I’ve cried more in the last year than I have in the 39 years before. I get overwhelmed sometimes with the surety that my husband will reach a breaking point and leave me. Or that I will somehow have to find the strength to leave him so he can have a life and I can be freed from the unrelenting guilt that I carry. The other night, my husband said, “I’m not going anywhere. I love you deeply.” I sobbed: “But you didn’t fall in love with this.” I spat out the word “this”. I said it with a grimace of distaste, as if I were talking about a maggot-infested, rabid rat that was sitting on my chest. And I actually flinched at the knowledge that the revulsion was about myself. I try to stop my brain from doing this. I try to remind myself that I still have value, even sick. But it’s hard now that I have very little interaction with the outside world. I can tell myself a thousand times that I am not the disease and my self is not sick ~ my core is still the same ~ but I don’t really believe it. I sure feel sick at the core. Or, at least, that there are many, many layers of sick surrounding that central self, which is still the me I know and love. But, if those layers rule the body, who really cares what’s in the center?
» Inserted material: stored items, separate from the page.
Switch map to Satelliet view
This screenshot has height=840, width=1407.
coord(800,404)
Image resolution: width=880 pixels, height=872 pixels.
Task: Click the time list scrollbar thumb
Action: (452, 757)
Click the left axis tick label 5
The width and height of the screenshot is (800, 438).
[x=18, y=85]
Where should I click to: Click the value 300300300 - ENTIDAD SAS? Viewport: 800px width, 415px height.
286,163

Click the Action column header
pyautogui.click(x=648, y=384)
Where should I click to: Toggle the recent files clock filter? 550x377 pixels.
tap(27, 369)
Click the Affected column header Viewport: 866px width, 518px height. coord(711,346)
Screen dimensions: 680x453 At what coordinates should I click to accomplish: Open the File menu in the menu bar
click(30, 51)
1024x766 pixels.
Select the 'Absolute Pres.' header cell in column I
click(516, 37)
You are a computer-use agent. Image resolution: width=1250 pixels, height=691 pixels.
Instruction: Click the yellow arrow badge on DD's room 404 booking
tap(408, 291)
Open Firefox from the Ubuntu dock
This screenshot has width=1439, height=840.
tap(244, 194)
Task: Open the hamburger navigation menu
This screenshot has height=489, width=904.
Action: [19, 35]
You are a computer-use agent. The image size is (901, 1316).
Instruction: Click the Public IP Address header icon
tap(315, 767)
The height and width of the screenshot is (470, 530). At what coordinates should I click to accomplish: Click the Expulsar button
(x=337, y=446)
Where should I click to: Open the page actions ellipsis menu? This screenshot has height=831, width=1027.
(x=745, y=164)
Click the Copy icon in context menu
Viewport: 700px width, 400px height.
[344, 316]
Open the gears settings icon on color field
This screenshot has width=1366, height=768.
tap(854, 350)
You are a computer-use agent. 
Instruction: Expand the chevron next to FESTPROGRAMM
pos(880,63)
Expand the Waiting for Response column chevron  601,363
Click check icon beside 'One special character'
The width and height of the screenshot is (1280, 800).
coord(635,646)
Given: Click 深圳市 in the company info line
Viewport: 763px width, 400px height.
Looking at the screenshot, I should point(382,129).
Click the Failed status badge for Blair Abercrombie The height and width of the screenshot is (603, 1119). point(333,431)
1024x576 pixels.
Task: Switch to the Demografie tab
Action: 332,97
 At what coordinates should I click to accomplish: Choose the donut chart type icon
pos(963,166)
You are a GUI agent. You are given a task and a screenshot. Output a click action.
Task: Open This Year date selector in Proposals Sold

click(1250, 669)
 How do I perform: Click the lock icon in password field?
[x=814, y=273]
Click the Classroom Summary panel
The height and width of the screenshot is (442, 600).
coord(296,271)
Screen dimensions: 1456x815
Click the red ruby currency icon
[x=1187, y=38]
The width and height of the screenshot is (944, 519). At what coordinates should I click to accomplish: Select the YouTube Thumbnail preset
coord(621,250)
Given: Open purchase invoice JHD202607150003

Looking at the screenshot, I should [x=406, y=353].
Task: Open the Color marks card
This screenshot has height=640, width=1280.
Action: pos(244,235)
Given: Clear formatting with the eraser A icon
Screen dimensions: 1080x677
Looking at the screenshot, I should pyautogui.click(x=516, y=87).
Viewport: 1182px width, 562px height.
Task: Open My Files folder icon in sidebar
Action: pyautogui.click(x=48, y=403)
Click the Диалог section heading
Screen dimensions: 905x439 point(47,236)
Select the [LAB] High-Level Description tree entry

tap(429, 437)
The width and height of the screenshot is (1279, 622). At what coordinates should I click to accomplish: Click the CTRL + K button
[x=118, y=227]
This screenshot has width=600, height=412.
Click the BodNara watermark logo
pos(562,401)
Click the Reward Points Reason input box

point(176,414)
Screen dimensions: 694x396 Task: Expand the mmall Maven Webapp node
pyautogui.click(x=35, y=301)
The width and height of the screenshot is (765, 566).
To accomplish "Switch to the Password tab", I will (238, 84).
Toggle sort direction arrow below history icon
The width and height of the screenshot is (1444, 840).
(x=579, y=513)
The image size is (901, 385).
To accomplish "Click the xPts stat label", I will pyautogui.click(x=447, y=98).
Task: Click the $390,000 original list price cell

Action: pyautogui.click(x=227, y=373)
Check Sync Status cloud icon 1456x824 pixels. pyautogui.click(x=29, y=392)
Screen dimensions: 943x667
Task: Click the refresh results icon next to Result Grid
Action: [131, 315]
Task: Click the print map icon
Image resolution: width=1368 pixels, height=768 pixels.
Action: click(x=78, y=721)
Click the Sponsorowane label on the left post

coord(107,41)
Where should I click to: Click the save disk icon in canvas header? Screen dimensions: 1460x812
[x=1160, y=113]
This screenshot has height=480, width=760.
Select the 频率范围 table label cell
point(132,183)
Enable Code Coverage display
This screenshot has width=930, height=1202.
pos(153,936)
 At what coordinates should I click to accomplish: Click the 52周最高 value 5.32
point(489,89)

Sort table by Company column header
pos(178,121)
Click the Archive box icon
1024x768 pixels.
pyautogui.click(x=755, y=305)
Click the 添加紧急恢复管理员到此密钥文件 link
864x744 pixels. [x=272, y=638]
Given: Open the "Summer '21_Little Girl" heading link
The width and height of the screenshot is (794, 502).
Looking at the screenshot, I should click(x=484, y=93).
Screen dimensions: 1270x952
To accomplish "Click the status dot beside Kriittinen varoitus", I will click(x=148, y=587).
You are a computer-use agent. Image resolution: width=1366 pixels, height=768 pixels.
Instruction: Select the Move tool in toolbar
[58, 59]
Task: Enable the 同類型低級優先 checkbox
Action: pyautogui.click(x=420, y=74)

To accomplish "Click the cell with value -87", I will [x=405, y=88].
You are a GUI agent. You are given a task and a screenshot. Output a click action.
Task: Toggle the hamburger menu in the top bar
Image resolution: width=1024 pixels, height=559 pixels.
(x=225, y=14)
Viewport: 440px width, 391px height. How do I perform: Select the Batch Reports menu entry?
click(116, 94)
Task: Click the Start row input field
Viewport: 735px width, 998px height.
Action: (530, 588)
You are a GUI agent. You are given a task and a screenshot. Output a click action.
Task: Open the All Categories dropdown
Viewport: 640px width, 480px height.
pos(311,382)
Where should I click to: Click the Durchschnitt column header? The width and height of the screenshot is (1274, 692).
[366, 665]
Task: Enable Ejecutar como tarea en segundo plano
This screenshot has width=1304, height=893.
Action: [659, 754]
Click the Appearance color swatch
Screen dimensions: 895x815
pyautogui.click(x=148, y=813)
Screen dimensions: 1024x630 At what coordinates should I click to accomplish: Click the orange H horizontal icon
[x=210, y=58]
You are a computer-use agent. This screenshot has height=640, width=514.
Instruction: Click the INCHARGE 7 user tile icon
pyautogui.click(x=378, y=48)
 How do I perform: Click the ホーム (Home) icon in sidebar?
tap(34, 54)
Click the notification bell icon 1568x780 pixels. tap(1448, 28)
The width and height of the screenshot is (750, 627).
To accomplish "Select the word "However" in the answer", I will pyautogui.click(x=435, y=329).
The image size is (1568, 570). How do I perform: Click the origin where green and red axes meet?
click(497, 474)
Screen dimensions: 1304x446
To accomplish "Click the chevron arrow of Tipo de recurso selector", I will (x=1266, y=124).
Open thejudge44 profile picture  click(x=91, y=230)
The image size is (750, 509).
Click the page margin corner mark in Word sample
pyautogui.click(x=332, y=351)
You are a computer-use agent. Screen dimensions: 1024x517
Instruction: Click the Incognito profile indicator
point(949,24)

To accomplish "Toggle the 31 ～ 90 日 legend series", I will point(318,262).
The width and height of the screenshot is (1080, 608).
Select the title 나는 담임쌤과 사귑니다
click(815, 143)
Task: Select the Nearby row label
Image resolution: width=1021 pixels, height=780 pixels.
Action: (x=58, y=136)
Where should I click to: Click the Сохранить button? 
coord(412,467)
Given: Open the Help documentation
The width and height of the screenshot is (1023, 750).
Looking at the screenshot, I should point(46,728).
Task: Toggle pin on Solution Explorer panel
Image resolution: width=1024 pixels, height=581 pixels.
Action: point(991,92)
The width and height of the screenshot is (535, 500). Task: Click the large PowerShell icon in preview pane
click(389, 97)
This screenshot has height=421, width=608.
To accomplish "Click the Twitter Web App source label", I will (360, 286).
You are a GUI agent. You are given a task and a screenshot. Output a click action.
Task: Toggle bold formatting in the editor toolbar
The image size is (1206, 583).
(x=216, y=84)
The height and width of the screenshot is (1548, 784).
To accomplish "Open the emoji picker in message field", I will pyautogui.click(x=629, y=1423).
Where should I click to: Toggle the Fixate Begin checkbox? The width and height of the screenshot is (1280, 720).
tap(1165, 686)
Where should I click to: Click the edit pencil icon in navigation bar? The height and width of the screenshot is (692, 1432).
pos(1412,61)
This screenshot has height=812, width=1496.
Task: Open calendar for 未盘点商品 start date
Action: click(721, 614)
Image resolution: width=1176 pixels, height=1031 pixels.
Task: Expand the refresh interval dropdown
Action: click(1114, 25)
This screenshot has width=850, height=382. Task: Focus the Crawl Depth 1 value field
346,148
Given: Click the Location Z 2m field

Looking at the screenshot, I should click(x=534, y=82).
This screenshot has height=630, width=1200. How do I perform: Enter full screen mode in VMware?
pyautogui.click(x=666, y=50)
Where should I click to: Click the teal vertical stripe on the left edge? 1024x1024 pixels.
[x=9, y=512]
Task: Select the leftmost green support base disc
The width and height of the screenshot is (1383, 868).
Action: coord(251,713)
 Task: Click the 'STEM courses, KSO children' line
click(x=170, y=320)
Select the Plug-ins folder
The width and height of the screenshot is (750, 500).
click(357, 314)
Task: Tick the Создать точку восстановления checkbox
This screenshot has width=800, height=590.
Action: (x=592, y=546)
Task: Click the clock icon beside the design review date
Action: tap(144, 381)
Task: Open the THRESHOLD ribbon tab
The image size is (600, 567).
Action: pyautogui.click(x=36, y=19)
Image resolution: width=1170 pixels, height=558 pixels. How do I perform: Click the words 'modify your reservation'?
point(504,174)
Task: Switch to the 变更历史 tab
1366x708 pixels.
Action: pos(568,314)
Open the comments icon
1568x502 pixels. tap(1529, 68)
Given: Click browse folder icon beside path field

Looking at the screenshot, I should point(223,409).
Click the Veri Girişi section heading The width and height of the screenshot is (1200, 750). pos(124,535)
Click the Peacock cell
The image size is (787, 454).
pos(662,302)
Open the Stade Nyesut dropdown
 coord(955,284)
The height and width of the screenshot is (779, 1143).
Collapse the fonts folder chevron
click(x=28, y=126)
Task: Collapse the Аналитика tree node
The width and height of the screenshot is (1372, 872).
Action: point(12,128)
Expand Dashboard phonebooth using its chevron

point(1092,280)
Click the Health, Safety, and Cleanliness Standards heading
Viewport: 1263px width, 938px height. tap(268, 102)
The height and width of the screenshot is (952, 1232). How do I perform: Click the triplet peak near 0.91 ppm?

If it can’t express itself or figure out a way to thrive, what’s the point? How do I enrich the world when I rarely laugh, can’t talk for more than an hour each day, have nothing interesting to say…? And how oh how do I find joy in my own life when everything I enjoy takes energy that I simply don’t have? I have to find joyful activities that can be done lying down with my eyes closed, day after day?

Anyway, my husband pointed to my heart and said, “I fell in love with what’s in there and that hasn’t changed.”

I thought, Yeah, it has. But, I admit, I felt another renewed resolve to fight. If not for myself, then for my husband and the person with whom he fell in love.